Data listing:

——————————

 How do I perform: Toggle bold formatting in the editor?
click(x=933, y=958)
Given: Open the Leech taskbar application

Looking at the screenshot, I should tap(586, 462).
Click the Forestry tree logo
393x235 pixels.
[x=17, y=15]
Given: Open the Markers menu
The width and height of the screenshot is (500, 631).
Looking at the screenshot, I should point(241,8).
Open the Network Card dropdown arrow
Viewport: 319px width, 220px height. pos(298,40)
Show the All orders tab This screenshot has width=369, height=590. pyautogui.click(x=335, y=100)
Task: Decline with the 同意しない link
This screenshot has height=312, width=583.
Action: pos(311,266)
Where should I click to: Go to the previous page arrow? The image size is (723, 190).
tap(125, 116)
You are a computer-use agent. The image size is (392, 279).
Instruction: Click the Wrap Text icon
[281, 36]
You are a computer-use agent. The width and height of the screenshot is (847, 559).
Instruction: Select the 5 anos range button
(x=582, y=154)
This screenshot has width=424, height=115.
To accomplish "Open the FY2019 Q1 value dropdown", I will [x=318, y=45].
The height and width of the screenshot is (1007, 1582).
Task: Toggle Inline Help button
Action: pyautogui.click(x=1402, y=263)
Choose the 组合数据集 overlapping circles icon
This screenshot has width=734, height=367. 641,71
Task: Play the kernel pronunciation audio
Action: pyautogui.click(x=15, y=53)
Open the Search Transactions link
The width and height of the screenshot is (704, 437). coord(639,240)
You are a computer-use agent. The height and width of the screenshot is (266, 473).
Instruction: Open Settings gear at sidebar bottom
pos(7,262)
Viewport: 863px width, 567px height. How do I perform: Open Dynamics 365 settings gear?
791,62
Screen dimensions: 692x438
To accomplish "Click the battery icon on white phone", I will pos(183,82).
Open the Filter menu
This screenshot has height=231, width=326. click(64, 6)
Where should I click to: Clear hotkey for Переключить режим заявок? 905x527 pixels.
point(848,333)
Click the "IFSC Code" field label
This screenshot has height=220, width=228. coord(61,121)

——————————

● WHAT YOU ARE ASKED TO DO
Write out the part of the listing that opens with the line containing "Viewport: 863px width, 567px" and closes with the line containing "This screenshot has height=231, width=326.", copying each line unchanged.

● ANSWER IN FULL
Viewport: 863px width, 567px height. How do I perform: Open Dynamics 365 settings gear?
791,62
Screen dimensions: 692x438
To accomplish "Click the battery icon on white phone", I will pos(183,82).
Open the Filter menu
This screenshot has height=231, width=326. click(64, 6)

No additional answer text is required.